His behavioural insight was clear: humans are excellent problem solvers seeking efficiency, but poor risk assessors. Employees will adopt tools that help them perform better, even when risks are not fully understood. Therefore, the solution is not prohibition or lengthy policies but a systemic approach combining clear frameworks, training, and practical alternatives.

Regulation exists — implementation is the real challenge

From the legal perspective, Varotsi stressed there is no single instrument that solves cyber risk. The international foundation lies in IMO instruments, notably the integration of cyber risk management into the Safety Management System context, supported by industry guidelines and best practices.

She referenced class notations, ISO and NIST frameworks, and regional guidance, including ENISA, the EU cyber security agency, which has issued port-level guidance. Regionally, she highlighted NIS2, which identifies “water transport” as an essential sector. Depending on services and organisational scale, companies within the maritime ecosystem may fall within its scope.

Her key message: the framework is robust, but effectiveness depends on implementation. Resilience is not only about protection — it is about withstanding, responding, and recovering. Training and demonstrated competence are therefore not optional but part of duty of care.

From knowledge to behaviour: drills and simulations

The discussion then shifted from policy to practice. Mulder explained that cyber resilience should not be measured in knowledge or awareness alone, but in behaviour.
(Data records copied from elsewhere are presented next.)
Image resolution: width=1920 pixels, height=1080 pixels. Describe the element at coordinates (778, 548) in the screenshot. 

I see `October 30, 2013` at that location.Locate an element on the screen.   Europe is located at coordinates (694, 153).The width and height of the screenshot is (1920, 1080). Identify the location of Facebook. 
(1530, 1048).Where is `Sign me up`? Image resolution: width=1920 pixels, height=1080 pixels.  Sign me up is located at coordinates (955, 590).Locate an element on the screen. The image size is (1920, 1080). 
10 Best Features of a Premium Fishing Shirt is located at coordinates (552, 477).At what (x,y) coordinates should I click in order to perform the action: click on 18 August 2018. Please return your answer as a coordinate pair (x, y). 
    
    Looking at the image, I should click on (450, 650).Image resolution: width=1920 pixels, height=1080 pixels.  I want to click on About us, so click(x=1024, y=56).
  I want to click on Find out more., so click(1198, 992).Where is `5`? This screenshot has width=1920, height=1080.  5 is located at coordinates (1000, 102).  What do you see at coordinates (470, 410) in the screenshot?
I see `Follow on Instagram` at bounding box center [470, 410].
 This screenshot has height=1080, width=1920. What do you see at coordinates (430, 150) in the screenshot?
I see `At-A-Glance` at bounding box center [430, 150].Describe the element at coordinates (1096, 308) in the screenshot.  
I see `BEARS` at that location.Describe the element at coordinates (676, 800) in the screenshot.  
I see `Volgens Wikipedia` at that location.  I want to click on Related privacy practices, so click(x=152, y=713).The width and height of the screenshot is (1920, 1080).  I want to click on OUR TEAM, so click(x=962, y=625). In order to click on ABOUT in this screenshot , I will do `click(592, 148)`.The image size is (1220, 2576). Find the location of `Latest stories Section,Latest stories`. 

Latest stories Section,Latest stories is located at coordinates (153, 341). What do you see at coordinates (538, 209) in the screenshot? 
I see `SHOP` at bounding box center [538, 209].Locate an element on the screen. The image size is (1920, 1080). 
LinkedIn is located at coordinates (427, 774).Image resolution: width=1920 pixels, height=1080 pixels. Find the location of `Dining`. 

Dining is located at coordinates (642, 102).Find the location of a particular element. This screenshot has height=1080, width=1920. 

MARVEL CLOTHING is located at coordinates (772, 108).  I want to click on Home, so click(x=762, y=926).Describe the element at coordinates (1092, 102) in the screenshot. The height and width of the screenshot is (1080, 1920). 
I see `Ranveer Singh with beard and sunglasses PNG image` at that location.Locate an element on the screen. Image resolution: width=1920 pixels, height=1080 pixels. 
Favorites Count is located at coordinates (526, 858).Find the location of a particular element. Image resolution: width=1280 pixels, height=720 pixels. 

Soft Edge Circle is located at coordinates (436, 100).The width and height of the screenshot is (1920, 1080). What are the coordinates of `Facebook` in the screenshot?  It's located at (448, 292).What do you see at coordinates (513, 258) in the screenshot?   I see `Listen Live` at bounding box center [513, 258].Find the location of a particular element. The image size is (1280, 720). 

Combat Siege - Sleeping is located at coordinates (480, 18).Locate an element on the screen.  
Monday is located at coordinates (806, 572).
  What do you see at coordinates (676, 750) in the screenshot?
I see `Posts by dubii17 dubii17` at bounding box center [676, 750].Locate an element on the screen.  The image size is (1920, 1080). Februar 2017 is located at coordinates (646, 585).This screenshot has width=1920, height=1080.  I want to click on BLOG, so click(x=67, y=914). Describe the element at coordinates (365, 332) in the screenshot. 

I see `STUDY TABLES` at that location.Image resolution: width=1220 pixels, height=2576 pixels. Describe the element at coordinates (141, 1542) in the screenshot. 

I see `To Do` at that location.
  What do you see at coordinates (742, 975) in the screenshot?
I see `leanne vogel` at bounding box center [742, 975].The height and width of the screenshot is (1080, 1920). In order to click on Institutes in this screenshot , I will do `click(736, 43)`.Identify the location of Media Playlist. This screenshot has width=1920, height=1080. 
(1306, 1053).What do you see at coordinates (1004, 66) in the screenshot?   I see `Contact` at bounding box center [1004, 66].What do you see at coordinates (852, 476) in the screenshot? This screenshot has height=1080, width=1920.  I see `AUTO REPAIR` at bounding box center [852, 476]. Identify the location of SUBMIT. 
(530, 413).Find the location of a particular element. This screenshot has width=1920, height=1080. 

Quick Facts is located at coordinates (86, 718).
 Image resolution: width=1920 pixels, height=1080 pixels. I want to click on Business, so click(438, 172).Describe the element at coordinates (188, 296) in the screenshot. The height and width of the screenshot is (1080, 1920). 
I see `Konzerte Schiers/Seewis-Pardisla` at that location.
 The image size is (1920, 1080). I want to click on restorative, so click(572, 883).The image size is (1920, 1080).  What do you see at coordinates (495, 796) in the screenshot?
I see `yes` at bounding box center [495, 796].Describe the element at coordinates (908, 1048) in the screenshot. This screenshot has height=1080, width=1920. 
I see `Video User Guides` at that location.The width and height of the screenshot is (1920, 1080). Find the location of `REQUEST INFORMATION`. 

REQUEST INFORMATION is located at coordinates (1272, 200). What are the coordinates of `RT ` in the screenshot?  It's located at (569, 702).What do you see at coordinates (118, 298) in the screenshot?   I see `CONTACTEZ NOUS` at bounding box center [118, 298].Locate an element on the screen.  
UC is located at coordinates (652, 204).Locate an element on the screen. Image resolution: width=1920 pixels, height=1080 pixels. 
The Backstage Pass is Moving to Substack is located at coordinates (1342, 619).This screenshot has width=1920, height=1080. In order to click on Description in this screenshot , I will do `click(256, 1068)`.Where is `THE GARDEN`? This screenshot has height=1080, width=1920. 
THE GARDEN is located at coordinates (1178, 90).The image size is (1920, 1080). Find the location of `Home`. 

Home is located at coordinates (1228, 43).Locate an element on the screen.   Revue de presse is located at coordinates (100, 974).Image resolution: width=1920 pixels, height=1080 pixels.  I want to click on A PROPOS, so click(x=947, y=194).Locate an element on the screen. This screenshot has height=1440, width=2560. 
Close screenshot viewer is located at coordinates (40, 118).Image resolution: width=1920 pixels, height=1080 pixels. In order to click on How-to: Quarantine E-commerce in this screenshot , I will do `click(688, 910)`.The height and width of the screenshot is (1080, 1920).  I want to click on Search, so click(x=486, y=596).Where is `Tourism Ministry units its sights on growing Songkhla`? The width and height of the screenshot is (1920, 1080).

Just as organisations conduct fire drills and abandon-ship drills, they must introduce cyber drills — both announced and unannounced. Examples include phishing simulations, social pressure scenarios, USB device tests, and data-sharing situations.

Across the panel, a common theme emerged: cyber security is safety. It is not an additional activity but a prerequisite for safe operations.

Final takeaway: start now and organise it properly

In closing, Dr. Batura Pai asked each panelist for one practical action. Mulder advised organisations to begin using AI immediately — but safely and responsibly — while providing employees with approved tools and a framework. Milhazes recommended embedding cyber security into every digitalisation investment and questioning suppliers accordingly. Varotsi emphasised awareness, training, guidance, and common sense.

The shared conclusion: the industry cannot rely on reactive policies. Achieving cyber resilience requires leadership, organisation-wide ownership, and continuous professional development — from bridge to boardroom.